Before Joe's body struck Delia's, he passed between her body and the fire, and his shadow fell on her face. She jerked backward, showing the twitchy reaction time of a woman on speed, but there was nothing she could do to stop him. They went down in the dirt and the rifle landed four feet away.

Faye knew instantly that it was her job to get it.

***

Joe had the upper hand. He was larger and he had struck first. He had Delia's shoulders pinned to the ground, and Faye could see him working to immobilize her flailing arms. Delia wasn't a heavy woman, but she was tall and long-limbed. Joe needed some leverage to get her under control, so he raised himself on his knees and shifted his body weight forward.

As he focused on her right arm, her left arm shot out to the side, groping for the rifle. It was out of reach but she found the next best thing, a long branch that she'd been using to poke the coals of her fire.

The branch was stout and Delia swung it through the air like a bullwhip. Faye heard the crack when it broke against Joe's temple. He shook his head, ponytail slinging through the air, and she caught sight of his eyes. For a moment, they looked as dazed as Delia's. He quickly gathered his wits and pinned her right shoulder with his knee, grappling with her left hand for control of the branch.

Faye saw that she could end this, if she could just get to the rifle. She stepped into the open, revealing herself. Delia struggled harder, knowing that the odds of her getting the upper hand over Joe had just dropped even further.
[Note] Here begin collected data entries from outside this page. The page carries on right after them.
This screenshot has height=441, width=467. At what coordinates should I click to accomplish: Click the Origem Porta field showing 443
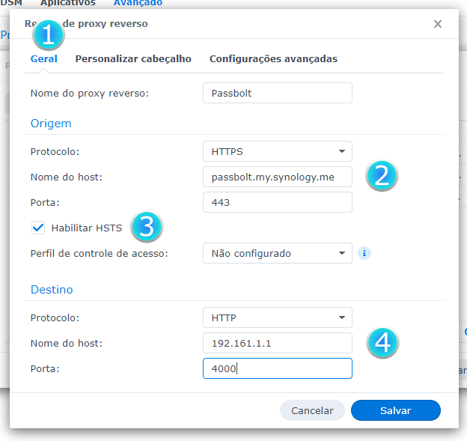(x=277, y=202)
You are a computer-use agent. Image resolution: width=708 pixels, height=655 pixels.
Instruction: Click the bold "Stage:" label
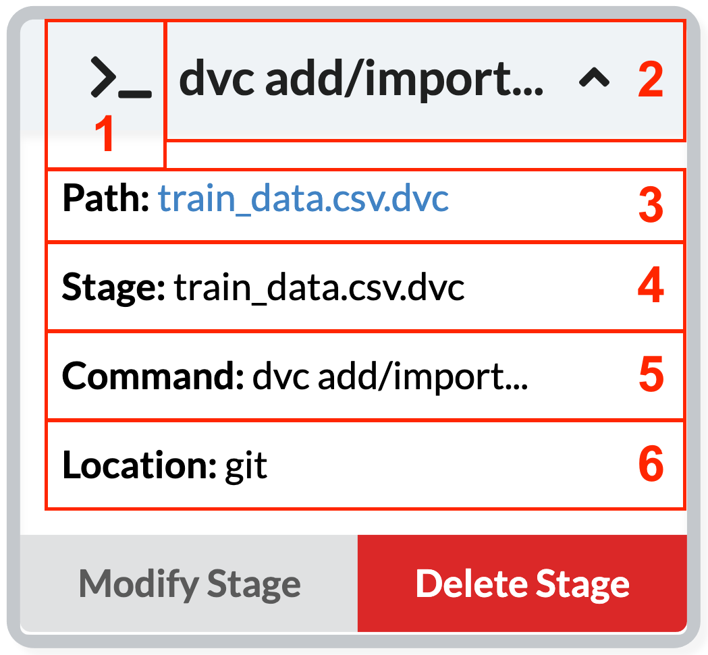pyautogui.click(x=113, y=289)
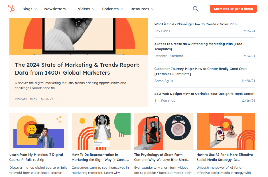Click author link Maxwell Iskiev

26,99
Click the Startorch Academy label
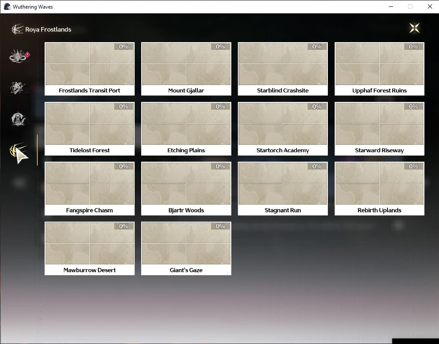 coord(283,151)
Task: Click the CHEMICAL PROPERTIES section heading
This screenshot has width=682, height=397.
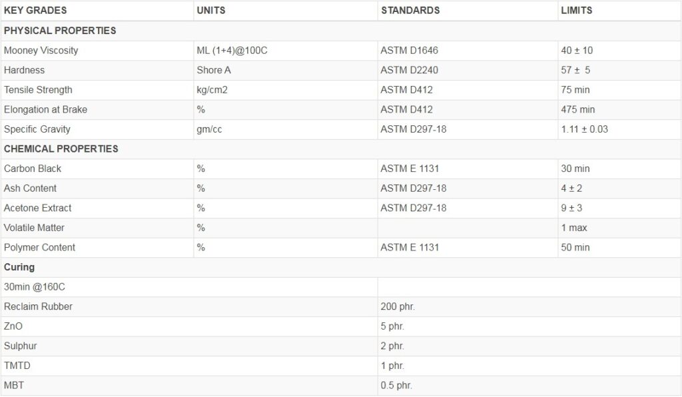Action: tap(61, 149)
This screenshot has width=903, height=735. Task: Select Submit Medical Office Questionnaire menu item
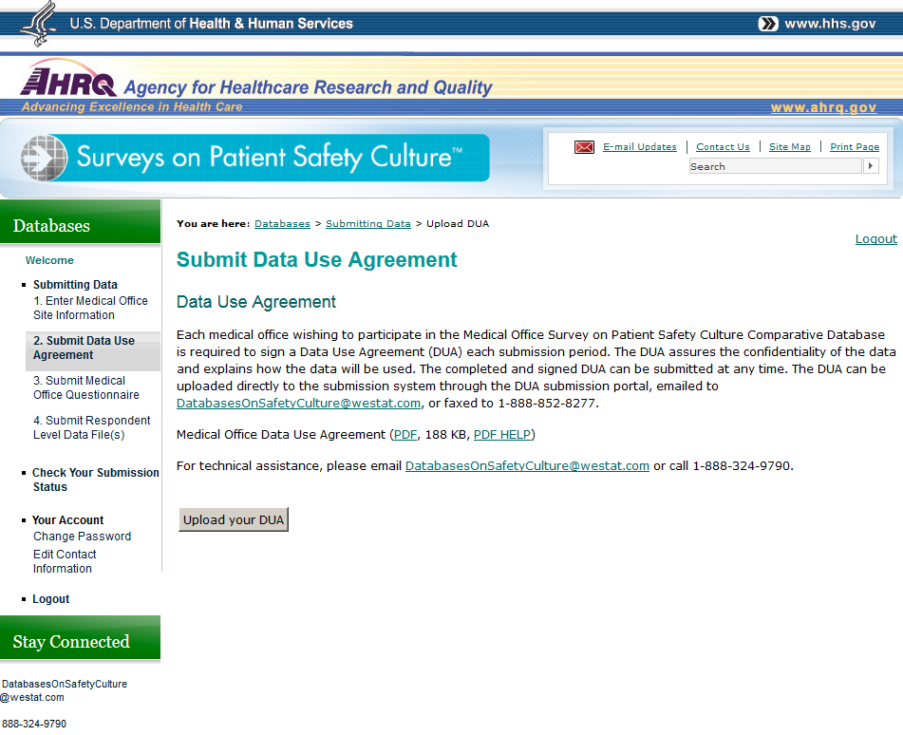[86, 387]
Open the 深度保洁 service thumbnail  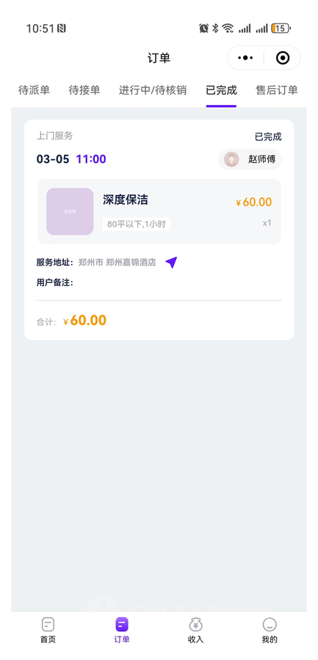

As she arched her back to get a look at Faye, she also got a look at the piece of tree branch clutched in her own hand. Its end glowed where it had been resting in the burning fire.

Delia knew a weapon when she saw it. She raked the branch across Joe's throat and the red coals broke off and scattered.

Faye heard her husband gasp. A streak of soot and an angry white-and-red mark slashed diagonally across his neck, and the sight gave her an electric shock of sympathetic pain. She covered the ground between her and the rifle in a heartbeat.

Delia used that heartbeat to drive the burning end of the branch into the hollow at the base of Joe's throat. He jerked back, hard, and Delia used that off-balance moment to shift her weight beneath him, throwing him onto the ground beside her. She straddled him, pinning his arms under her knees and holding the branch high. It was still tipped with glowing coals that lit her smiling face. Searching for her other adversary, she looked over the shoulder and saw that the rifle was aimed at her and Faye was staring down its barrel.

Faye had once stood on the other end of a rifle barrel while the woman who held it pulled the trigger. If it hadn't misfired, she would have been dead. She had watched Joe pull the trigger of another rifle on the same woman. Together, they had watched her die. Faye herself, however, had never held a rifle in her hands. Her entire experience with the real-world use of firearms consisted of firing a revolver once at a woman and hitting her boat's gas tank instead. The shot had been effective, because the exploding gas tank had absolutely taken the woman out, but Faye couldn't take credit for good aim. After that day, she had spent many afternoons practicing with the same gun, so that she'd know how to use it the next time the real world required her to do so.

Where was that gun now? Glancing down, she saw that she had carefully laid it on the ground behind her right foot so that she could use both hands to grip the more dangerous weapon. If Delia wanted that handgun, she was going to have to come through Faye to get it.

Delia put a hand on Joe's throat and pressed down hard, fighting off his big hands as she bore down. He couldn't breathe.

Faye had only an instant to decide what to do. She could almost have reached out and touched Delia and Joe with the tip of the rifle in her hands, so she suspected that its scope would be useless. It had been designed to be effective over long distance, not at point-blank range. She was too close to worry about the bullet dropping in flight, so she shouldn't have to worry about hitting Joe, not if she aimed passably well. If she intended to shoot Delia, she could almost certainly do it. (And, to be honest with herself, she had to acknowledge that shooting Delia with such a behemoth from this distance probably meant killing her.)